As John Boehner said when he threw his hat into the House majority leader’s race, “adding more new rules isn’t the answer” to clean up real and perceived egregious behavior now embroiling Congress as a result of the Rep. Tom DeLay, Jack Abramoff and Rep. Randy “Duke” Cunningham’s disgraceful crimes.
Indeed, instead of adding more rules, how’s this for a good government concept? Simply eliminate the very rules that sprang out of the Watergate-era campaign finance laws or many of the “reforms” following the House Bank and House Post Office scandals.
The concept isn’t as far fetched as it sounds. Consider that it’s one that has served well the residents of the Commonwealth of Virginia. The model is simplicity itself — there are no restrictions governing political donations or gift giving other than making all of it public.
What a refreshing thought when one stops for a minute to ponder that, so far as memory serves, such a system has not led to any scandals in Virginia. Total transparency between donors and recipients, actual dollar amounts and specific goodies received are all put into the public domain for anyone to see, report and contemplate.
The major political parties have been fighting such rules since the 1974 Federal Campaign Act was signed into law to, basically, maintain some political advantages and loopholes. The sad fact is that, with approval by the Supreme Court, the only losers have been the American people and the First Amendment.
That said, the reality is that the large percentage of lobbyists (like journalists and government workers) are honest, good people. So the Abramoff’s of this world really stink up the joints for all of us.

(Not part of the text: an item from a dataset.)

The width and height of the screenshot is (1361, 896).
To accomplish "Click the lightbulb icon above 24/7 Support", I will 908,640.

So it’s rather ironic really when one considers that it’s been under conservative Republican rule in the last few years that produced the McCain-Feingold legislation to supposedly — yet again — clean up campaign finance rules. Anyone remember the much-ballyhooed 527 political action committees?
Like prostitution, politics is as old as human kind. Maybe not much of a difference but the fact remains that each generation has seen its fair share of hookers and money scandals. And though laws are on the books to outlaw prostitution (except in certain locales in Nevada), no one has given serious consideration to outlawing politicians.

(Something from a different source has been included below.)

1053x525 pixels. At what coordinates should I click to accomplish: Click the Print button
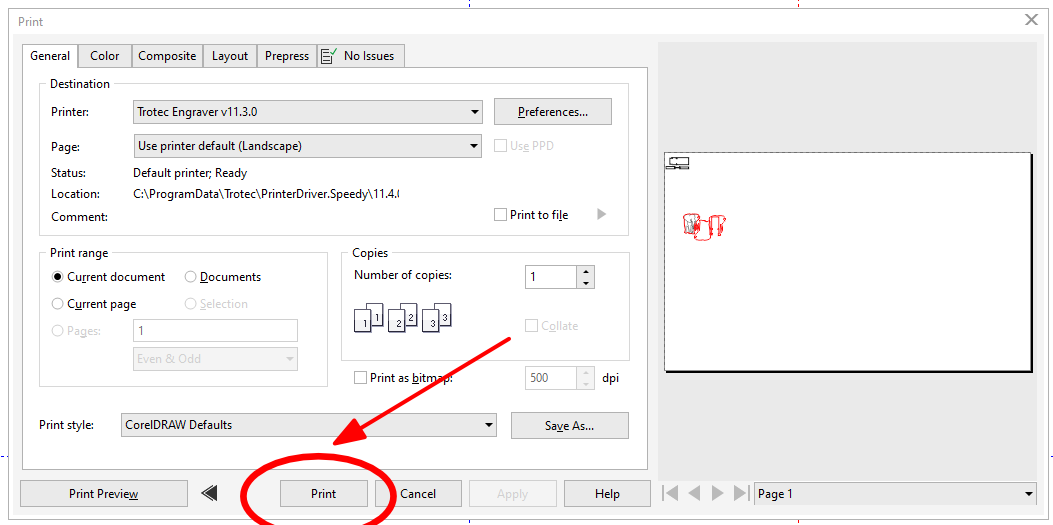323,493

Instead, we’ve seen laws passed to protect pols from themselves and, arguably, to protect us from them. The sad fact is that our free speech rights to “speak” via political contributions — whether individually or in groups — have been abridged. Congress and the courts have theorized that losing some of these rights is okay if it’s in the greater interest of the body politic. Something about a camel’s nose in the tent springs to mind.
The result has been a body of laws, regulations and rulings that even experts in campaign finance and ethics law find confusing. So, how about trying something Virginia knows works?
Simply allow any American to givetoanypolitician(or wannabe) as much money as they want. And let anyone buy any politician or senior staff anything of value — including a Rolls Royce or a yacht a la the Cunningham fiasco. Just make it all public within 30 days down to the last penny.
“Oh my God,” I can hear naysayers scream, “you can’t do that! Then the millionaires would buy up every politician and the little people would get suckered!” Really?
Consider the scores of millions spent by the likes of New Jersey Gov. John Corzine for his state’s top job (and previously for the Senate seat), and New York Mayor Michael Bloomberg’s lavish spending — twice. Obviously, people can made up their minds when there’s full public disclosure.
When the Republicans took over Congress in 1994 they promised to clean up the culture of corruption in Washington after 40 years of Democrat power. They promised to apply the laws of the land to themselves. They promised to live by the spirit of ethics, not just the rules. And Democrats joined them gladly after the myriad scandals from the late 1980s into the early 1990s.
The simplicity of the GOP “Contract with America” was its appeal. Republicans gambled that the public would support such common sense rules. They believed in the power of the people. So how about trusting the people yet again? We’re all not as stupid as lawmakers or interest groups make us out to be.
Rep. David Drier, the California Republican who chairs the House Rules Committee, has been tasked by Speaker Dennis Hassert to come up with some lobbying rule changes. How about this David — just scrap all the rules and truly shine the light on all that hidden money giving. Make it all public.
Paul M. Rodriguez, the former managing editor of Insight magazine, is a media and public affairs consultant in Washington.